═════ Estratto del testo
La storia di Omar: "Io, in barcone per fuggire da guerra e povertà"

Un 27enne originario della Guinea Konakry, che dal 2008 vive a Mestre e lavora come lavapiatti negli hotel, ha "stregato" gli studenti miranesi

Ha percorso quattromila chilometri di deserto stipato in un furgone, ha attraversato il Mediterraneo a bordo di un barcone clandestino e poi ha risalito tutta l’Italia da nord a sud, per scappare alla guerra civile e alla povertà. Dalla Guinea Konakry alla stazione veneziana di Santa Lucia, passando per la Libia, Malta e la Sicilia. La storia, riportata dal Gazzettino, ha catturato l’attenzione di studenti ed insegnanti alla cittadella scolastica di Mirano. L’ha raccontata Omar, un ragazzo 27enne che vive a Mestre e negli ultimi anni ha lavorato in alcuni hotel di Mestre e Venezia come lavapiatti. E’ in Italia da sei anni, ma alle spalle ha una storia fatta di fame e paura. Gli studenti miranesi ascoltavano a bocca aperta: era uno di loro, ma con alle spalle un viaggio particolare.

Omar ha perso il padre a 12 anni, ha frequentato per tre anni la scuola nel suo villaggio africano ma poi non aveva più soldi per pagarsi gli studi. E allora appena 15enne ha lasciato anche la madre e i fratellini, per trasferirsi in Senegal e andare a guadagnarsi qualche soldo. Faceva il venditore ambulante e dormiva con altri ragazzini, ma in Africa non vedeva alcun futuro. Ha trovato il coraggio di partire verso l’Europa, si sarebbe accontentato di qualunque meta pur di fuggire a guerra e povertà. Per prendere l’aereo ci vuole il visto, ma lui quell’ambito pezzo di carta non è mai riuscito ad averlo: ha pagato un affarista ivoriano, ma ha perso i soldi e si è convinto che l’unica possibilità fosse il viaggio via mare.
══════════
═════ Record del dataset
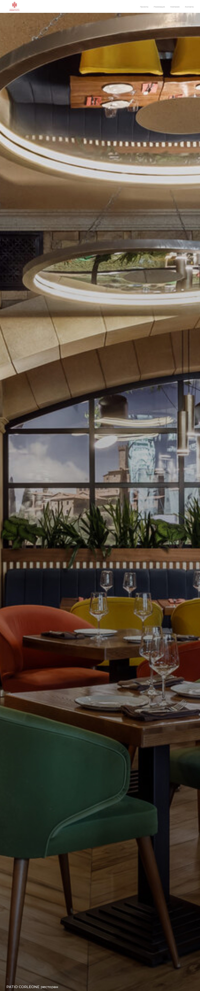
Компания (174, 7)
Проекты (144, 7)
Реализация (159, 7)
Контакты (189, 7)
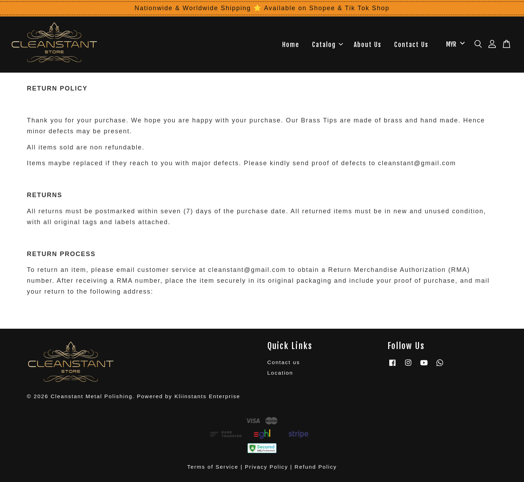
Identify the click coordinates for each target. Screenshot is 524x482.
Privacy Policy (266, 467)
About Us (368, 44)
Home (290, 44)
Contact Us (411, 44)
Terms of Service (212, 467)
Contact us (283, 362)
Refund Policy (315, 467)
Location (280, 373)
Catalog (327, 44)
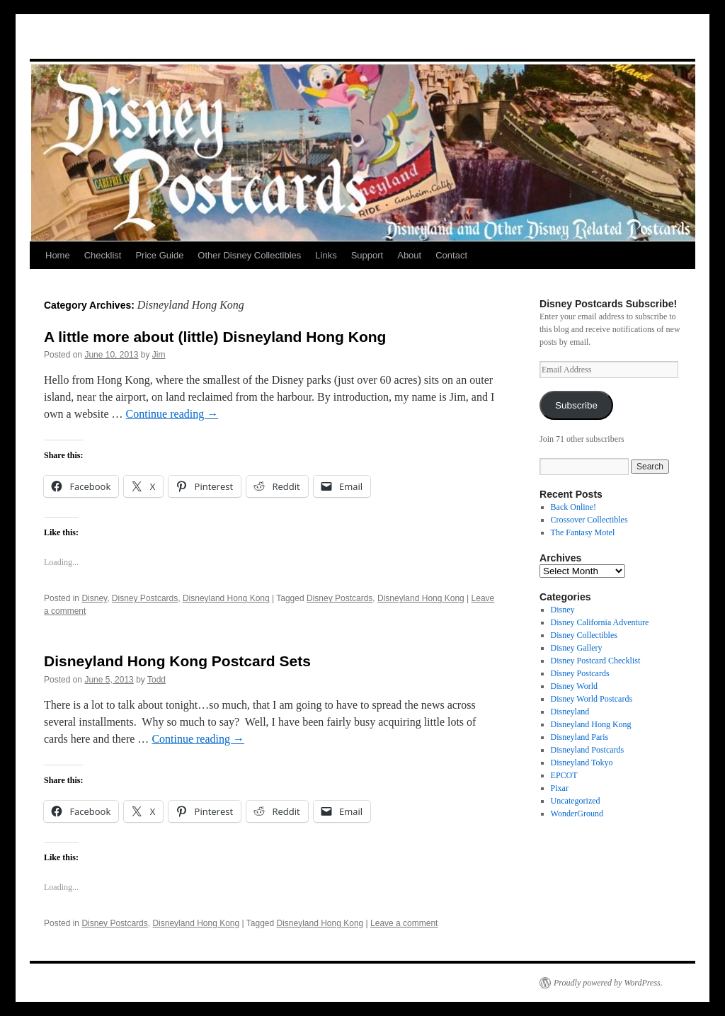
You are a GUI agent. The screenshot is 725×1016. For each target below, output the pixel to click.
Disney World (574, 686)
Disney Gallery (577, 648)
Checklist (103, 255)
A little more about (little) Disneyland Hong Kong (215, 337)
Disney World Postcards (591, 699)
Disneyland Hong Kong (226, 598)
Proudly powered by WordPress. (608, 983)
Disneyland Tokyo (582, 762)
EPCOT (564, 775)
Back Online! (573, 507)
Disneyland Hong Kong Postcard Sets (177, 661)
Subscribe (576, 405)
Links (325, 255)
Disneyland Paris (580, 737)
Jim (159, 355)
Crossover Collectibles (589, 520)
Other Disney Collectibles (249, 255)
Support (367, 255)
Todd (156, 680)
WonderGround (577, 813)
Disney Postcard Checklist (596, 661)
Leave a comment (404, 923)
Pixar (560, 788)
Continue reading (172, 414)
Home (57, 255)
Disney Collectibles (584, 635)
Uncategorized (575, 801)
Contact (451, 255)
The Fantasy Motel (583, 532)
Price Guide (159, 255)
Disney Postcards (145, 598)
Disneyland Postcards (587, 750)
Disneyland (570, 712)
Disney (94, 598)
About (409, 255)
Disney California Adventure (600, 622)
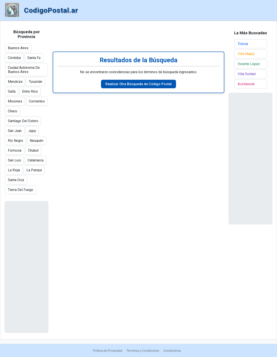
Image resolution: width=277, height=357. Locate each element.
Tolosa (243, 44)
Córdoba (14, 58)
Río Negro (15, 141)
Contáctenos (172, 350)
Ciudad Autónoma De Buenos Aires (24, 70)
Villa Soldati (247, 74)
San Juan (15, 131)
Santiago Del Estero (23, 121)
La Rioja (14, 170)
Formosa (14, 150)
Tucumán (35, 82)
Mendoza (15, 82)
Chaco (12, 111)
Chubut (33, 150)
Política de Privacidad (107, 350)
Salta (12, 91)
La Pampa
══════════
> _Cose da fare_:
1. Nella storia di Omar, che lavoro ha svolto Omar negli hotel di Mestre e Venezia?
2. Trascrivi dalla storia di Omar il passo che va da "Omar ha perso" fino a "viaggio via mare." compreso.

> _Soluzioni degli esercizi_:
1. Il lavapiatti.

2.
Omar ha perso il padre a 12 anni, ha frequentato per tre anni la scuola nel suo villaggio africano ma poi non aveva più soldi per pagarsi gli studi. E allora appena 15enne ha lasciato anche la madre e i fratellini, per trasferirsi in Senegal e andare a guadagnarsi qualche soldo. Faceva il venditore ambulante e dormiva con altri ragazzini, ma in Africa non vedeva alcun futuro. Ha trovato il coraggio di partire verso l’Europa, si sarebbe accontentato di qualunque meta pur di fuggire a guerra e povertà. Per prendere l’aereo ci vuole il visto, ma lui quell’ambito pezzo di carta non è mai riuscito ad averlo: ha pagato un affarista ivoriano, ma ha perso i soldi e si è convinto che l’unica possibilità fosse il viaggio via mare.